2. Print out who said this and
in what work (you can
hard-code this after deciphering the plaintext)
3. Print out the rotation factor (you can hard-code this after
discovering the rotation factor)
4. Submit your source code for your solution per the
instructions below.
Problem
3: Hash Functions:
BACKGROUND:
Like
all programming problems, learning a new technology is not an
exercise in reading but rather an exercise in thinking and
typing. This lab is designed to give you more hands-on
experience in some fundamental skills in cryptography. You
will generally find the References section below helpful in
addition to the required and recommended reading.
WHAT YOU NEED TO DO:
STEP 1:
Identify
the SHA-256 hash functions in your language's libraries.

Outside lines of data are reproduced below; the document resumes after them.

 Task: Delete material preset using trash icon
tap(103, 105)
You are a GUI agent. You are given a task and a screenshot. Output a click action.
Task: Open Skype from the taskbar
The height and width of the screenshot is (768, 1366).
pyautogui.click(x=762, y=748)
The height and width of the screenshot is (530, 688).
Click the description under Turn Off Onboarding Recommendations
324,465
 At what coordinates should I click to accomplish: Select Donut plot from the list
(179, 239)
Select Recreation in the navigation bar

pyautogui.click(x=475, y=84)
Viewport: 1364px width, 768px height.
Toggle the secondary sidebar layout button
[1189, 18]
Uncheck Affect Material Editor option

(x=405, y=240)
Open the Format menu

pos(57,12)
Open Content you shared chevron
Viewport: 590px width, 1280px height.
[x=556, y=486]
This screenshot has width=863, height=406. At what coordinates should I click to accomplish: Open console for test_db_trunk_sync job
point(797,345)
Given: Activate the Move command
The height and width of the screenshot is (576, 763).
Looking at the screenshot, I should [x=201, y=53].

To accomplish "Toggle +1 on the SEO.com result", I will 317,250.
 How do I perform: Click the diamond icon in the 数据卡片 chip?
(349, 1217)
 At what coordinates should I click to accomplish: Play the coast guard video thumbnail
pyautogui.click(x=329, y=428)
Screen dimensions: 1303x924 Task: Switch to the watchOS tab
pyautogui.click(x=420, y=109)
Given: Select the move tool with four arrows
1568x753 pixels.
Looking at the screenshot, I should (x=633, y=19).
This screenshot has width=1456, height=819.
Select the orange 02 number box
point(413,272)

You can find examples of SHA-256 functions in multiple
languages in my pub directory located here:
~mark/pub/56600/src.lecture/lecture.2/sha256/examples/*.
You are
to take the following two sets of data:
{
0000000036dc2ce23cdd934eff4bae120155de8b8712de8489c8870b06e334ff,
c0ba5ba1c5ba02fb02c4ea93ec16cae7ea1994b5b3f9ef0e293b841081eb3003,
the current calculated timestamp in
seconds in Unix Epoch format (i.e., numeric)
1.00000,
5251252
}
{
00000000d84724559f1691d916b2ed63a44884d495d155197647ce7667116b16,
69a14e6b050d10d6621faee3dac6682809feb0ffa76320b33c5c09f1059f06c7,
the current calculated timestamp in
seconds in Unix Epoch format (i.e., numeric)
1.00000,
124867778
}
You are
to produce two separate bytestreams of these two sets of
data. Then you are to write a program in your programming language of choice
(Java/haskell/C#/python/Go/ruby, etc.) that will
serialize the data into a bytestream for each set of data (using
whatever capabilities your language has for doing so), and do
the following:
1.
Double SHA-256 hash the first set of bytestream info (will look
something like sha256(sha256(set1_bytestream))) and store the
resulting digest in a variable called sha_left.
Print out sha_left.
2. Double SHA-256 the second set of bytestream info (will
look something like sha256(sha256(set2_bytestream))) and store
the resulting digest in a variable called sha_right. Print
out sha_right.
3. Single SHA-256 hash your two hashed results,
sha_left and sha_right, which will look something like
sha256(sha_left + sha_right). [Note you are concatenating
two 32-byte hex strings of numbers here, not mathematically
adding them.]. Store the resulting digest in a variable
called root. Print out root. [Note that when
testing, your output will change between runs because the
timestamp will likely be different...]
Save
your program, test it, and submit it as per the instructions
below.
References:
ASCII
Table: https://www.asciitable.com
Letter Frequency Help: https://sandilands.info/sgordon/classical-ciphers-frequency-analysis-examples
Steven Gordon's pdf : https://sandilands.info/sgordon/doc/classical-ciphers-frequency-analysis-examples
Submitting:
Upload your Lab 3 code and
any supporting materials to your PhoenixForge repo, including your response
file. Please include a README text file that contains any
instructions for the TAs to assist with grading, and design
notes are often the most useful thing you can provide. Please
provide info on how to compile and run your code.